Salmon is delicious and healthy, but if you’re looking for a new way to enjoy it, this dish is for you. Chopped salmon fillets get mixed with garlic, cilantro, and Sriracha, then pan-fried to crispy perfection. The cakes are served alongside a shaved carrot and spinach salad and garnished with Sriracha mayo for maximum deliciousness and weeknight innovation.
Mince garlic. Stem and coarsely chop cilantro. Peel carrots, trim, and using peeler, shave into long, thin ribbons. Rinse salmon fillets and pat dry. On a separate cutting board, finely chop salmon and place into medium mixing bowl. Finely chopping salmon will ensure shape holds without using egg or breadcrumbs.

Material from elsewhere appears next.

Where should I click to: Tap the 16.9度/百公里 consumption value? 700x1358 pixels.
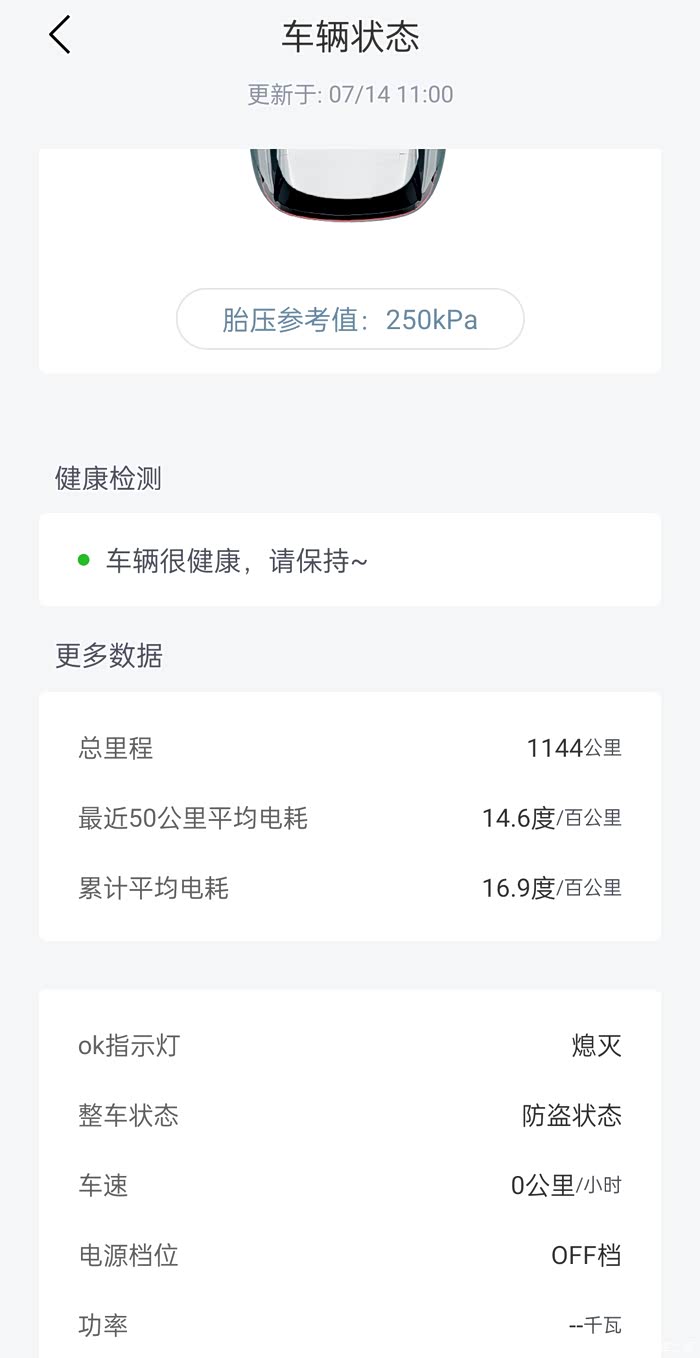[x=551, y=888]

Season and Form the Salmon Cakes
Add garlic, half the cilantro (reserve remaining for Sriracha mayo), 2 tsp. Sriracha (reserve remaining for Sriracha mayo), and 1 tsp. salt to bowl with salmon. Thoroughly mix, then divide mixture equally into eight balls. Form each ball into a ¾" thick cake (about 3" in diameter) and place on a plate. Place plate in freezer 10 minutes to firm up. Start making dressing while salmon firms in freezer.
Make the Dressing
Mix sesame oil, sugar, seasoned rice vinegar, and sesame seeds in a large mixing bowl. Season with ½ tsp. salt and ¼ tsp. pepper. Set aside.
Make the Sriracha Mayo
Combine mayonnaise, remaining cilantro, and remaining Sriracha (to taste) in a small bowl. Season ¼ tsp. salt and ¼ tsp. pepper.
Cook the Salmon Cakes
Heat 1 Tbsp. olive oil in a large non-stick pan over medium heat. Working in batches, add salmon patties to hot pan and cook 3-4 minutes per side, or until cakes reach a minimum internal temperature of 145 degrees. Add 1 tsp. olive oil to pan to cook remaining cakes. Cooking in batches prevents crowding pan, which can make cakes steam rather than sear, and also makes them easier to flip without breaking.
Plate the Dish
Toss spinach and carrots in mixing bowl with sesame dressing, and place on a plate. Serve salmon cakes in front of salad and garnish with Sriracha mayo.